I realized today that since I promised to write a weekly blog post, I unwittingly promised to write fifty-two (technically fifty-three, you got two posts the first week of January you lucky ducks) blog posts.
I don’t know if I have that many words, or that many ideas, but I’m going to try.
I have a list on my phone of ideas for me to write about on here, but sometimes none of them interest me. A lot of them are writing based, but I specifically mentioned in my first blog post that I didn’t want this to be just a writing blog. I love writing, but I don’t know everything about it. And just because I like writing and have been published, it doesn’t mean I have any more authority on how to write than anyone else. Being published doesn’t make me any better or more knowledgeable than anyone else.
Don’t get me wrong, I’ll probably talk about writing and stuff at some point, maybe much later, maybe next week. But I plan on my writing posts being more questions for myself as I try to work through things, not how-to manuals or like I know everything about writing. I just want to write, mull over what I’m writing about, and just talk.
This post is a combination of writing and not writing.
The writing part: I wrote a ten minute script and it was accepted into a festival (and if you’re in the area you can see it here).
The not writing part: Accepted scripts get to have their play performed at the above mentioned festival, meaning they have to cast, direct, rehearse, and put it on themselves.
And that’s exciting! I used to be much more involved in theatre in high school, I even dabbled in acting for a bit and minored in Theatre and Film in university. But it’s been a very long time since I’ve actually been involved in a production, let alone put one on.
Let alone put my play on.
And that’s scary. This is a festival I’ve been to before and I know it’s well attended by the theatre people in my city, and I know there are going to be a lot of people seeing my play, seeing something I wrote. And I keep wondering if it’s good enough.

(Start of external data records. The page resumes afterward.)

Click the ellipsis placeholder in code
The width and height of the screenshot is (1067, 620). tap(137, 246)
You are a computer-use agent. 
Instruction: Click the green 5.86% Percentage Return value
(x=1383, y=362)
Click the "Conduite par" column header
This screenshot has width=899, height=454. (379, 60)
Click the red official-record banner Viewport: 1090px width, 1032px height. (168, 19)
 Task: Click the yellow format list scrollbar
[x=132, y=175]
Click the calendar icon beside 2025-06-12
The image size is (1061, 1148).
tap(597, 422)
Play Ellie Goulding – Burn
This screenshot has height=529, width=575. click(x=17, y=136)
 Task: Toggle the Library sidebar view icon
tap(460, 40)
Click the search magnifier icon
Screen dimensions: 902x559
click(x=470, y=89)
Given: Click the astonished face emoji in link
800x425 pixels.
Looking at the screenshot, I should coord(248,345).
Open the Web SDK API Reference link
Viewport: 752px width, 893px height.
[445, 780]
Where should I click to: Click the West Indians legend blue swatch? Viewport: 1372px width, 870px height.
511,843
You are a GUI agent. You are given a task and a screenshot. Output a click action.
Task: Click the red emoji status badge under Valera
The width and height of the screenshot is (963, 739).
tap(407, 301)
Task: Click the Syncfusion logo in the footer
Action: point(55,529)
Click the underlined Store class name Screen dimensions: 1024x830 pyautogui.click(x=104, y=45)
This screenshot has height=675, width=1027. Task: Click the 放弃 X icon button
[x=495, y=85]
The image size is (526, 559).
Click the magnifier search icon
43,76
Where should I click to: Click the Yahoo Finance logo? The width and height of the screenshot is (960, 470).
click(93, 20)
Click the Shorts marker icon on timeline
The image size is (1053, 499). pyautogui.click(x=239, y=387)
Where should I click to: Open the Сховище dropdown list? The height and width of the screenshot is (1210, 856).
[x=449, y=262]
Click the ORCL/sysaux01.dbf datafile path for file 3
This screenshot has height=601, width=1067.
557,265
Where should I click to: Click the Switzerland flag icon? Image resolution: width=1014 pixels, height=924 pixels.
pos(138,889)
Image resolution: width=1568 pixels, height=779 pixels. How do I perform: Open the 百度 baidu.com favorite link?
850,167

I don’t want to go into the details of my play on here yet, or how it all came together, though I plan to at some point. Maybe after it’s performed, maybe just before, whatever, that isn’t important right now.
There’s a lot of pressure when you know people are going to see something you wrote, friends, family, and strangers. And I’m so proud of it, and I still can’t believe I got in, and I know I shouldn’t care what people think, but I do. I think we all care what people think about us, what we do, even if we pretend we don’t, even when we try our hardest not to.
I think it’s easier in a way when something you write is published in magazine, a newspaper, a journal, a blog, it just goes on a piece of paper or on the internet, and you can assume that no one is going to read it. That’s what I did when I wrote for Incite Magazine, every issue I knew I had a story published and every issue I assumed it would go unread. It was nice because then I didn’t worry about what people would think. It was something I wrote, something I was proud of, and now it was published. Maybe people would read it, maybe they wouldn’t, but I would be unaware of it either way unless someone told me they had read it.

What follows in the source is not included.